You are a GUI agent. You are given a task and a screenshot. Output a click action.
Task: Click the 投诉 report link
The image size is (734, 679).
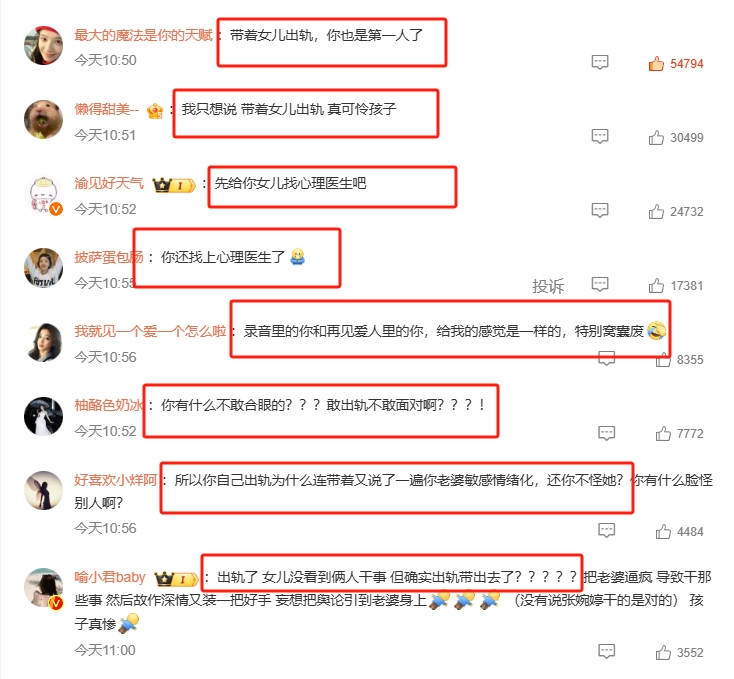[548, 285]
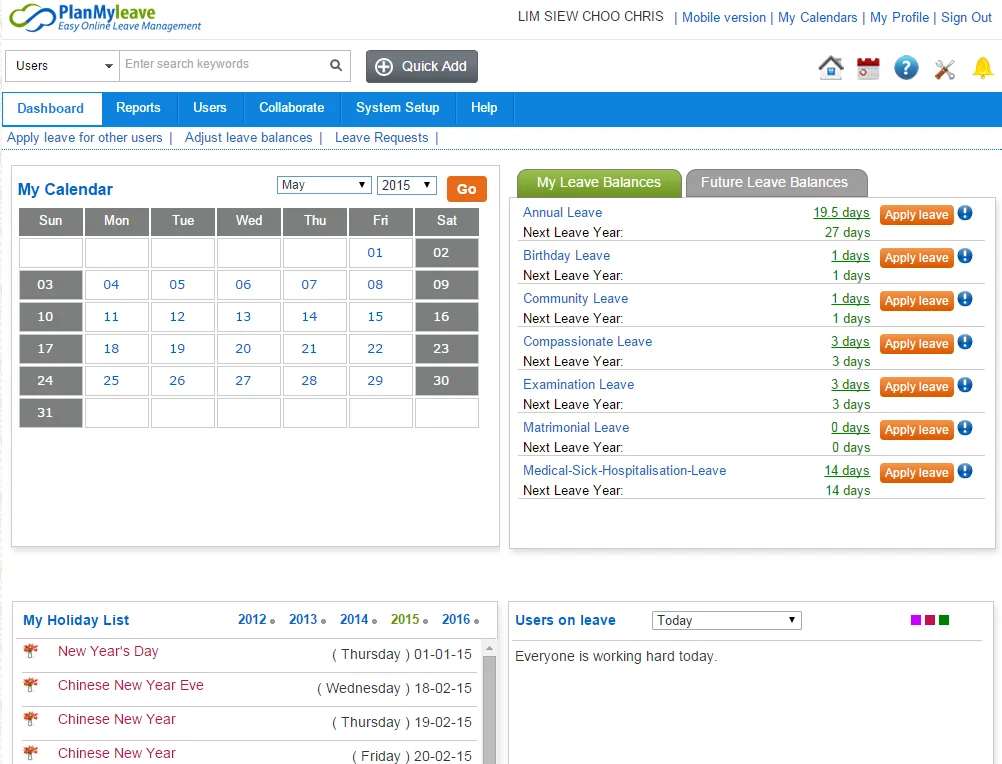The height and width of the screenshot is (764, 1002).
Task: Click info icon beside Annual Leave
Action: tap(965, 213)
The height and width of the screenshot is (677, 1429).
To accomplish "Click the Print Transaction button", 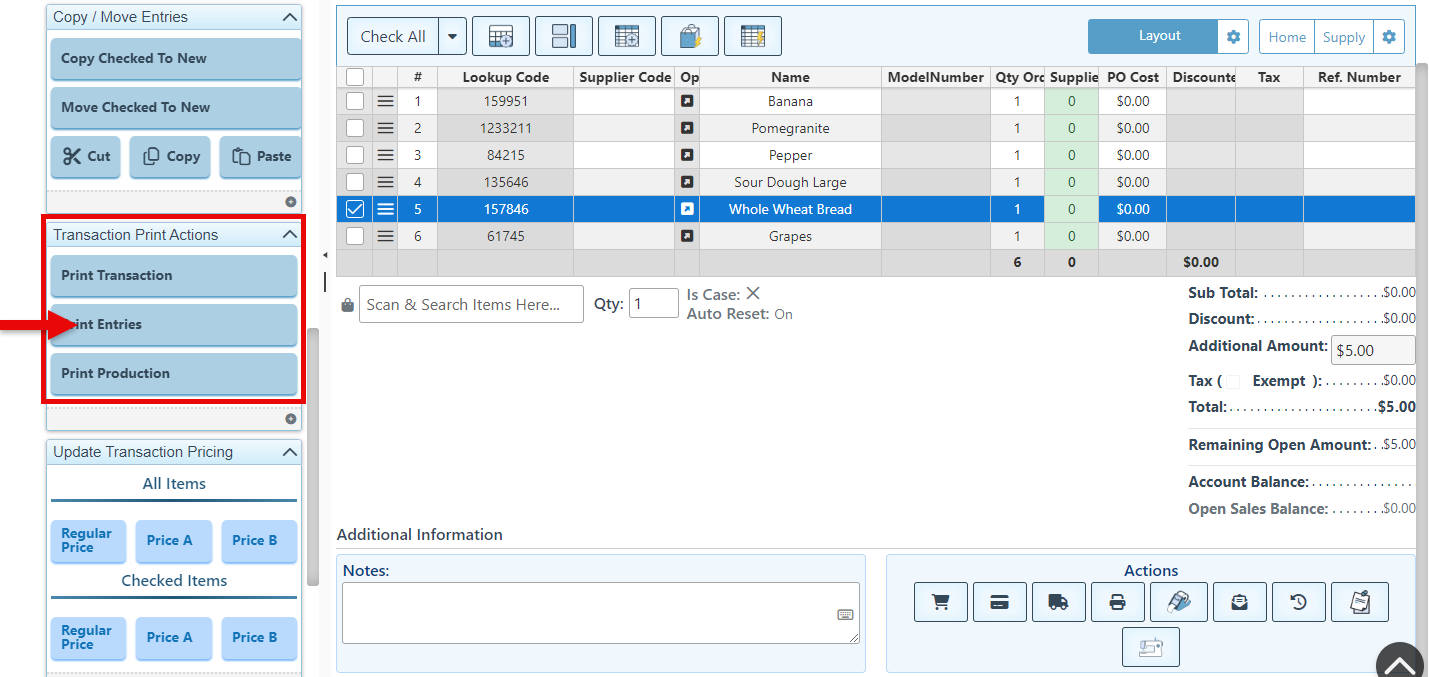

*ASSIGNED TASK*
When you restate the listing above, give each line word for word but leave out every image.

*ANSWER TO THIS TASK*
You are a GUI agent. You are given a task and a screenshot. Output a click action.
Task: Click the 投诉 report link
The image size is (734, 679).
[548, 285]
The height and width of the screenshot is (764, 1002).
Task: Click info icon beside Annual Leave
Action: tap(965, 213)
The height and width of the screenshot is (677, 1429).
To accomplish "Click the Print Transaction button", 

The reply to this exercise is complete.